Une facture transparente, en euros, sans frais cachés
Nos contrats sont en euros, à prix fixe, avec une grille de services connue à l’avance. Pas de frais d’egress, pas de variable cachée, pas de modèle d’abonnement modifié unilatéralement en cours de route. Vous savez ce que vous payez ce mois, ce trimestre et l’an prochain. C’est la définition même d’un partenaire de confiance.
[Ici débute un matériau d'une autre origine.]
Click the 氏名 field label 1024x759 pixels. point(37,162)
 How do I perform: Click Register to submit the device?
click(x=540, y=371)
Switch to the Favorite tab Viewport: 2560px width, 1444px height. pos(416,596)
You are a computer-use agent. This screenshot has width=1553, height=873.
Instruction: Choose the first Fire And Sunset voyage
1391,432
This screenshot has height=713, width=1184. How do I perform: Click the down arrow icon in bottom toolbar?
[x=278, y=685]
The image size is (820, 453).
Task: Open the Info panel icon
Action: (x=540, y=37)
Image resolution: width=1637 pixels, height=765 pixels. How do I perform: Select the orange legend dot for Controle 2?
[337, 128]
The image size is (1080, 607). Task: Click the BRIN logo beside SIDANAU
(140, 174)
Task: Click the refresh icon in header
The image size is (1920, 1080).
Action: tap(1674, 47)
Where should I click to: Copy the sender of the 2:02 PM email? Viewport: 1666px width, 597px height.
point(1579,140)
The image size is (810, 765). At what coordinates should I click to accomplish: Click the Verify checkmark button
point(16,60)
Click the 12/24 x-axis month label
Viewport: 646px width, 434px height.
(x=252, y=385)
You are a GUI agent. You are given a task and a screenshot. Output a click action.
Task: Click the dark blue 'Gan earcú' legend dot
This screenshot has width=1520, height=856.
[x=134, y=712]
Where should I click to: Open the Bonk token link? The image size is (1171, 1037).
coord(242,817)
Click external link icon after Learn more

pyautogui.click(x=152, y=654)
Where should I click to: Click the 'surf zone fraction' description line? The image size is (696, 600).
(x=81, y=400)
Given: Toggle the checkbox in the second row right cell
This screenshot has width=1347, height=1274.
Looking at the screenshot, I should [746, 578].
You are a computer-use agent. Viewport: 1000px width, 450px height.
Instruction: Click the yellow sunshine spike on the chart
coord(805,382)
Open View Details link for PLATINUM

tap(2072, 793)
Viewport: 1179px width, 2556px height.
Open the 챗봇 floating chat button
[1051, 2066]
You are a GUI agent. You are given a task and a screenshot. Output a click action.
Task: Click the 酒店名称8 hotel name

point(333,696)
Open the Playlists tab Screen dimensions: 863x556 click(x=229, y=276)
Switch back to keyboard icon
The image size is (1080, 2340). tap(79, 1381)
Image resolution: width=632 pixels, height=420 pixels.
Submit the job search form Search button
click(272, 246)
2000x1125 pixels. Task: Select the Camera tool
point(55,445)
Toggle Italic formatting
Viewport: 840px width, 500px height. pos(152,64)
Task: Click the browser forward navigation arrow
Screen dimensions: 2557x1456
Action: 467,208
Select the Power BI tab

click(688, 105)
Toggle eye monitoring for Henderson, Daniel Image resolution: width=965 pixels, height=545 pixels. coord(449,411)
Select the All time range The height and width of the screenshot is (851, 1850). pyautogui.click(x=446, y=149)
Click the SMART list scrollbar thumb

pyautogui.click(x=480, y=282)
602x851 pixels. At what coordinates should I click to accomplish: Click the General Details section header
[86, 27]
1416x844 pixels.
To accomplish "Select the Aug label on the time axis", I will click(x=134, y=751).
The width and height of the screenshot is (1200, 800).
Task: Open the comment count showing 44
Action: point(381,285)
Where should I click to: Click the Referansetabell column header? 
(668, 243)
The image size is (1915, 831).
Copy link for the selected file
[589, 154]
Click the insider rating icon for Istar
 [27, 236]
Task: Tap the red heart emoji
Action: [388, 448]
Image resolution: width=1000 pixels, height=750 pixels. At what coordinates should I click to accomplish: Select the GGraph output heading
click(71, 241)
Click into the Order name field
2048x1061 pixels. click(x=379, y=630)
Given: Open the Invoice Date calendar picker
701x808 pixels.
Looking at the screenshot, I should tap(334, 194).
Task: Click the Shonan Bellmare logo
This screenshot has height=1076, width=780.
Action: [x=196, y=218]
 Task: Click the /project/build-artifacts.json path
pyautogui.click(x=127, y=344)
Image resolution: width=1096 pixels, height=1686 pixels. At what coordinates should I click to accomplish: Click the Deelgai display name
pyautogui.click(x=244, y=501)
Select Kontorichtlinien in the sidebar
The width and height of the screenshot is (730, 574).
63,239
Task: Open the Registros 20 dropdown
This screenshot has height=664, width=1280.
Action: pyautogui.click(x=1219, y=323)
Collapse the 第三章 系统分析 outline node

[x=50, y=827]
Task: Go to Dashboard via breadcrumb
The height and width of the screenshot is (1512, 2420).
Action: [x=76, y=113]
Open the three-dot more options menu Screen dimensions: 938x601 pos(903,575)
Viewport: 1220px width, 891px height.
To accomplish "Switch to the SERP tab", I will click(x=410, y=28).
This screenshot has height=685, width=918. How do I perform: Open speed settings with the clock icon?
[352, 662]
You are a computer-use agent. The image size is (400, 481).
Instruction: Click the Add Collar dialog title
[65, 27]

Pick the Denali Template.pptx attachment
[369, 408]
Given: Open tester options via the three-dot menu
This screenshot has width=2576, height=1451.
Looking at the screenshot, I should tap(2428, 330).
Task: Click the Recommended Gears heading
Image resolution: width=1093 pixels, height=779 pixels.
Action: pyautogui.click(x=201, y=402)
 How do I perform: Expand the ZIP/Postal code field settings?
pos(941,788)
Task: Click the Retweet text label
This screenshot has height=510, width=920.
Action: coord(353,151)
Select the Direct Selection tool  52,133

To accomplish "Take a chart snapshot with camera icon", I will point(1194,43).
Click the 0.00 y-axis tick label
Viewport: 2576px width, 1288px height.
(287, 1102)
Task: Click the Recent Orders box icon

Comment migrer du cloud public vers Coaxis : la feuille de route
Beaucoup de dirigeants nous demandent par où commencer quand ils découvrent l’ampleur des hausses à venir. Voici la trajectoire que Coaxis recommande, en quatre étapes structurées.
1. Auditer votre situation actuelle
Sortir de votre console de facturation un détail par service consommé sur les 12 derniers mois. Identifier les postes en croissance, les services propriétaires, les frais de sortie déjà payés, le prix moyen de l’instance. Cet audit pose les bases d’un calcul de ROI honnête entre votre situation actuelle et une bascule chez un partenaire français.
2. Cartographier vos contenus sensibles
Tous les contenus n’ont pas la même criticité. Cartographier ce qui relève du RGPD, du secret commercial, du métier critique. Cela permet d’arbitrer ce qui doit absolument quitter le cloud public et ce qui peut rester sur d’autres supports.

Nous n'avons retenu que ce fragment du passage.